Let me start by asking a controversial question: Can machines think? The question takes us back to Alan Turing’s seminal paper Computing machinery and intelligence, where he outlines the so-called imitation game which later would be known as the Turing test. In his paper, Turing pointed out very cleverly that the answer to that question lies on what we understand as machine and thinking. However, establishing definite boundaries for the meanings of either term has been the endeavors of philosophers and linguists probably since the beginnings of civilization, and to date there is no general consensus regarding what is and what is not a machine, what is and what is not thinking: Is the human body a machine? Can dogs think?
I first encountered Turing’s question during an artificial intelligence (AI) course during my undergraduate studies, and the last time I came across it was during a meeting at Numenta’s HQ, although in this occasion the question was immersed in the subtext. It is probably known that one of the missions of Numenta is to reverse engineer the brain in order to reveal the computing principles of the neocortex. Such objective is not only driven by scientific curiosity to understand the universe within us, which might be the ultimate quest to know what is it that makes us human, what are the limits of our mind, and which is our place in nature; but also by practical restlessness and ingenuity: the creation of intelligent machines.

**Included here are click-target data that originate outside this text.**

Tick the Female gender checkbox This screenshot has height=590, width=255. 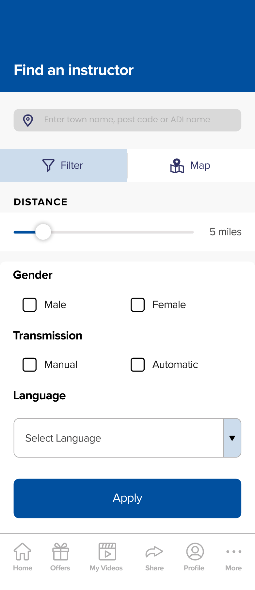[x=138, y=305]
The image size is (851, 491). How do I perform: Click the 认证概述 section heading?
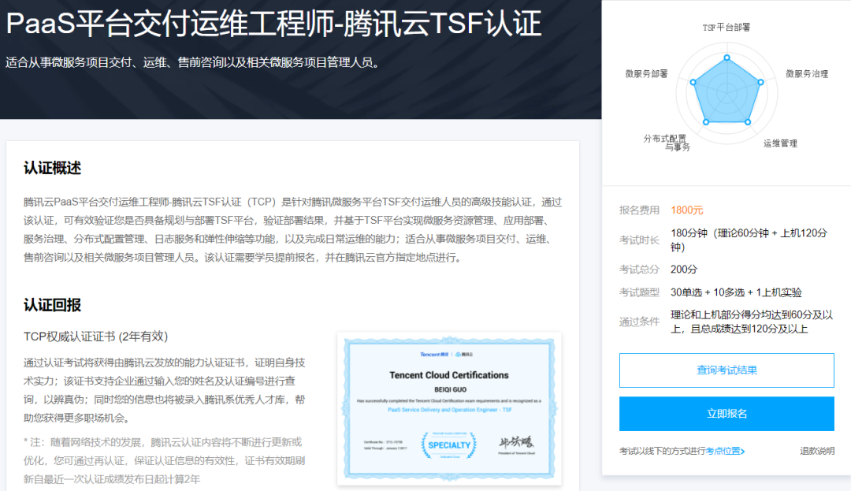(52, 168)
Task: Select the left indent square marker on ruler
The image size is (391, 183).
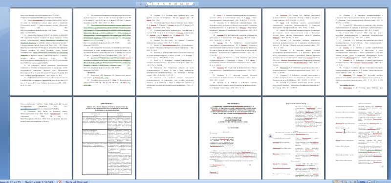Action: pyautogui.click(x=146, y=6)
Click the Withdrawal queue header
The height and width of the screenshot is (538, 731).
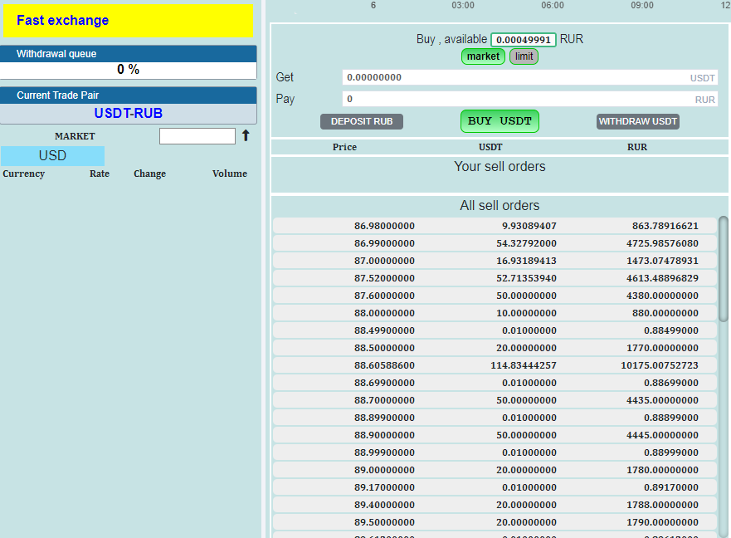(128, 54)
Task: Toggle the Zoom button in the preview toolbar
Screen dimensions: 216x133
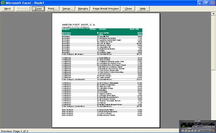Action: [38, 9]
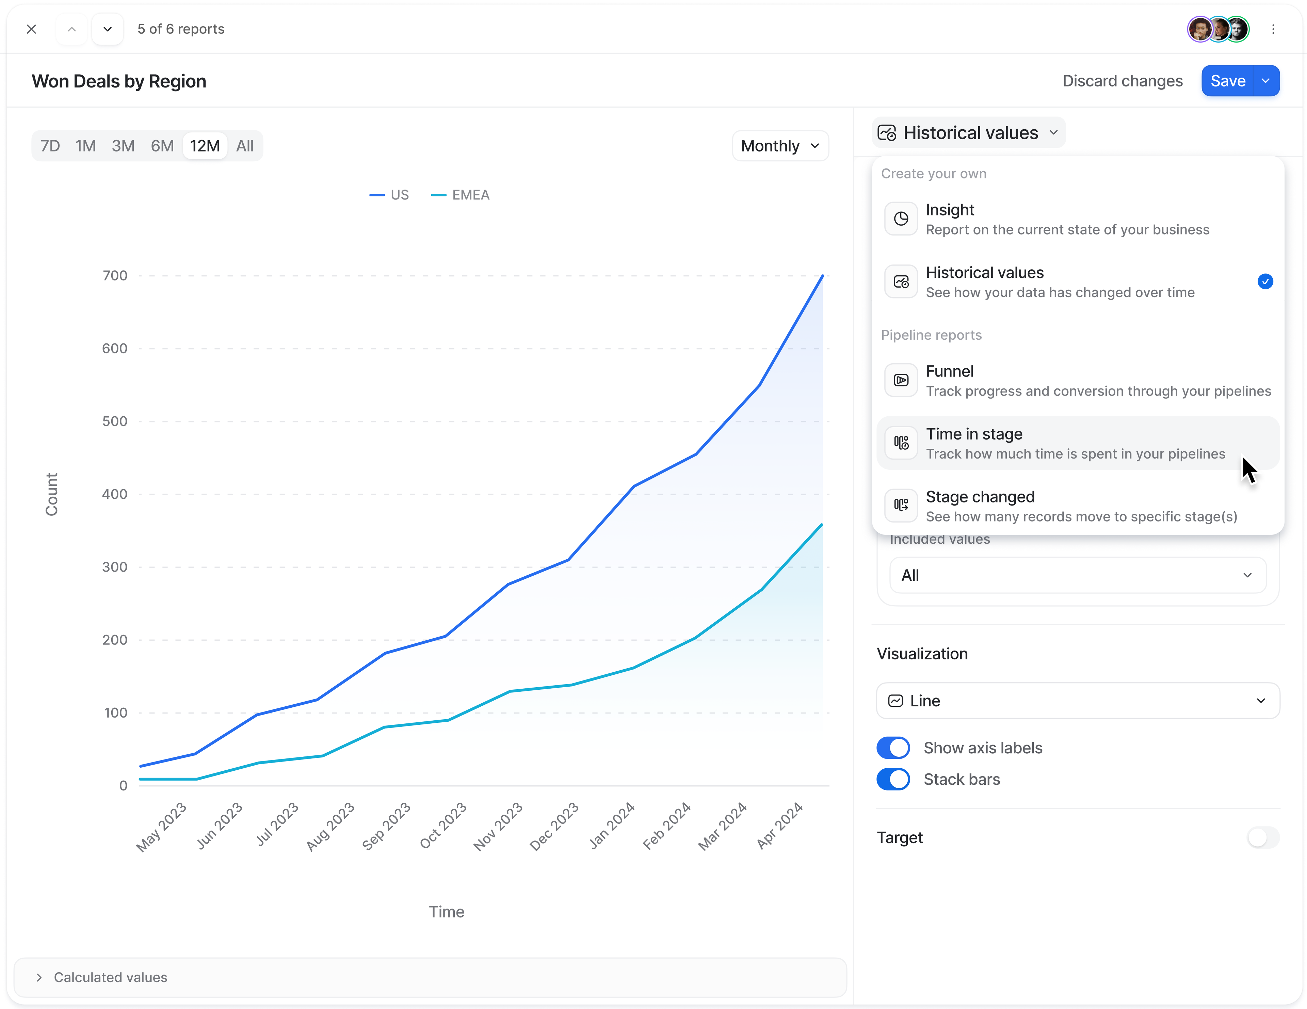
Task: Click the Time in stage icon
Action: click(901, 443)
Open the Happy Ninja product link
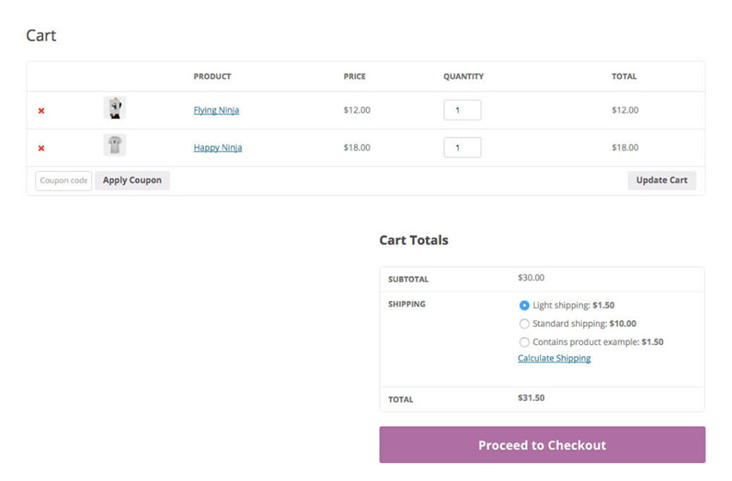 (218, 147)
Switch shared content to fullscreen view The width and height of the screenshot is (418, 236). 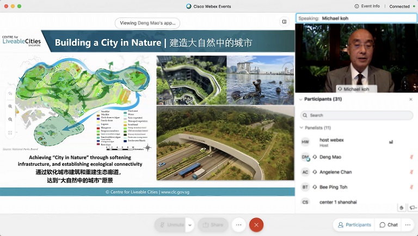(x=10, y=132)
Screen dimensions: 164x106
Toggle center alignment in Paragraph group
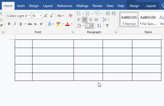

Possibly, the latter objective is in the mind of every AI practitioner and researcher; from those crunching big loads of data into GPUs to those studying Monte Carlo techniques to sample efficiently from complicated probability distributions. However, very few would take their inspiration from the only thing that we are certain to exhibit intelligence, namely, the human brain.

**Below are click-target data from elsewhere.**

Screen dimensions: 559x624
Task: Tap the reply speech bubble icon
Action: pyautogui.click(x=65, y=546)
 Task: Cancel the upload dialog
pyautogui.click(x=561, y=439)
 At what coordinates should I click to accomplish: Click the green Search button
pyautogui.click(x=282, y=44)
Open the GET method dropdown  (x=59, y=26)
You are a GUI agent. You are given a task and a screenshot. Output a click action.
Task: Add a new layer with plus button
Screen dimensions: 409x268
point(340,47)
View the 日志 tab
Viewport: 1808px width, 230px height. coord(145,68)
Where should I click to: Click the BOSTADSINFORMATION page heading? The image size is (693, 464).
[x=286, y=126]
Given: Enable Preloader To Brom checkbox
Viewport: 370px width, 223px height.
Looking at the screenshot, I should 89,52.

When we consider the development of AI since its origins at the Dartmouth Conferences in 1956, it seems almost impossible not to draw analogies between the pursuit to build intelligent machines based on studying the human brain, and this other achievement of human engineering, which was also inspired by nature: aviation. The analogy allows me to point out that, in the case of AI, we are still in the point in which we do not know to what level of detail should we model brain function in order to obtain emergent behavior that can be deemed as intelligent. This is one of the open questions in the philosophy of AI. Let’s ask ourselves the following: Is it essential for machine intelligence, and thus to natural intelligence, to model every aspect of the brain cell such as the -apparently stochastic- opening and closing of synaptic gates? Or is it enough to model, for instance, action potentials in populations of neurons? In other words: to what level of abstraction is it essential to replicate neuronal activity?
The question has been around since the very beginning of AI, and it resulted in two schools of thought that achieved relative success in several applications and techniques that are still around to date. The symbolist school of thought (not to be confused with the symbolist art movement that includes celebrities such as Charles Baudelaire) claimed that intelligence results from manipulations of symbols inside the mind, where a symbol can be thought of as a mental concept, that is, a representation of a physical or abstract object within the mind. This idea can be traced all the way back to the big three philosophers of empiricism in the 18th century: John Locke, David Hume and George Berkeley.
The symbolist perspective of human intelligence is situated at a high-level of brain processing: right at the top where concepts and notions reside in the mind. This idea resulted in early successes in AI such as expert systems and computer programs such as Terry Winograd’s SHRDLU. However, this paradigm faced difficult obstacles both practical (in order to achieve decent performance most programs required to contain vast lines of codes of the type if-then-else) and theoretical (John Searle’s famous thought experiment: the Chinese room -which would be a perfect title for a thriller directed by Martin Scorsese or Roman Polanski- argued against the possibility of a symbolic system to give meaning to the elements being manipulated, and thus give rise to true intelligence). And thus, this paradigm fell out of use in recent times.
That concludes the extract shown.